California lawmakers are considering a range of options to combat a rise over the last two years of felony retail theft - large-scale shoplifting - and held the latest in a series of hearings in West Hollywood on Friday. The State Assembly Select Committee on Retail Theft heard from residents, business owners and social-justice groups.

Tinisch Hollins, executive director of the nonprofit Californians for Safety and Justice, said everyone agreed on one thing.

"The retailers and folks who patronize stores deserve safety. People should be able to do business. That's not up for debate," Hollins said, "But relying on incarceration, jail and prison and arrests are not going to get us out of this problem, because it's far more complex."

Some in law enforcement have suggested in recent years that Proposition 47, passed a decade ago, has contributed to the uptick.

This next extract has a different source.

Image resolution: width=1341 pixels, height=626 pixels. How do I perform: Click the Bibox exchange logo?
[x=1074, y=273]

Prop 47 raised the threshold for felony theft to $950 - so if the amount stolen is more than that, it would be a felony with jail time.

The law addressed overcrowding in the jails and has saved $750 million since 2015 in incarceration costs, diverting it to programs that address drivers of crime, including poverty, addiction and mental illness.

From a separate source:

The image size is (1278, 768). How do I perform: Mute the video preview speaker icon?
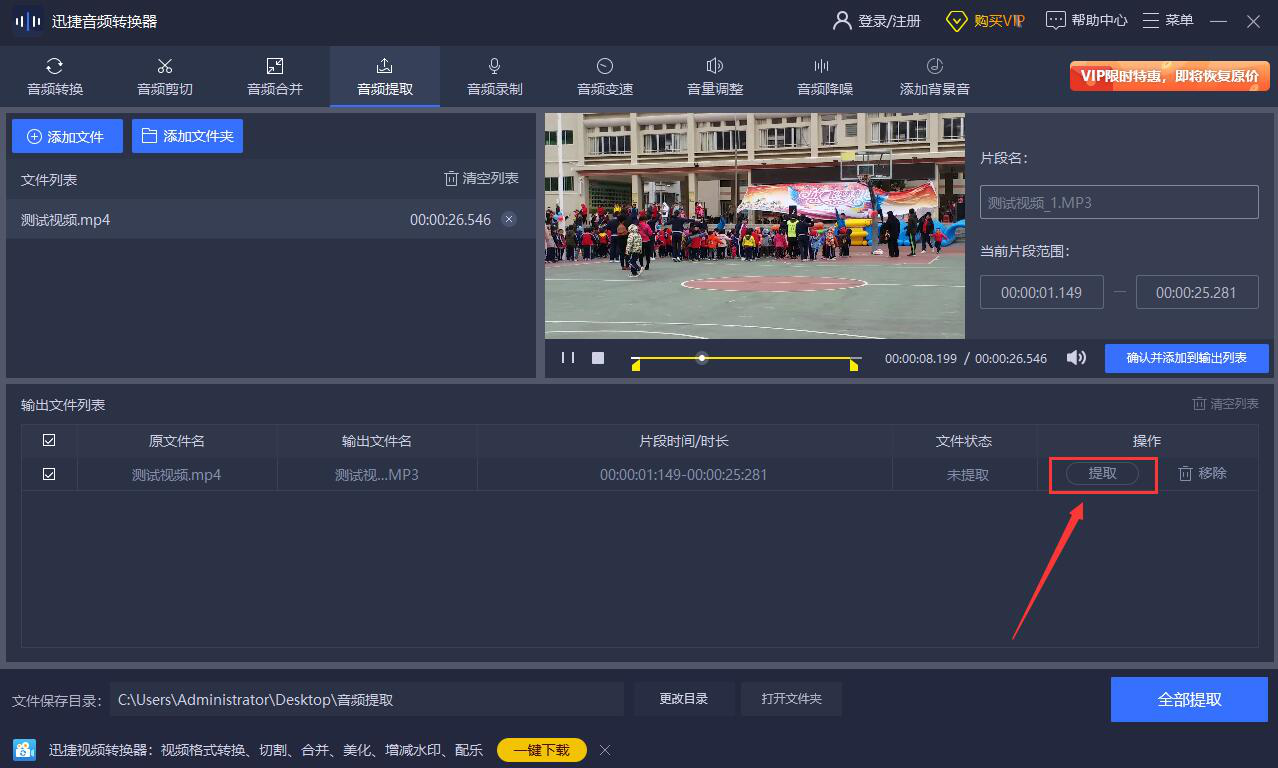[1076, 358]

Hollins says fear-mongering should not be allowed to undermine criminal justice reform and notes that just 8% of people who participate in Prop 47-funded programs end up back behind bars.

"There are many who are really capitalizing off the fact that people are scared that businesses are being impacted, and that there's this perception that there's lawlessness, but the truth is, there are ways for us to intervene in this crisis, and we should be using them," Hollins said.

Gov. Gavin Newsom has proposed cracking down on resellers of stolen goods and clarifying that law enforcement can combine the value of multiple thefts to reach the threshold for felony grand theft.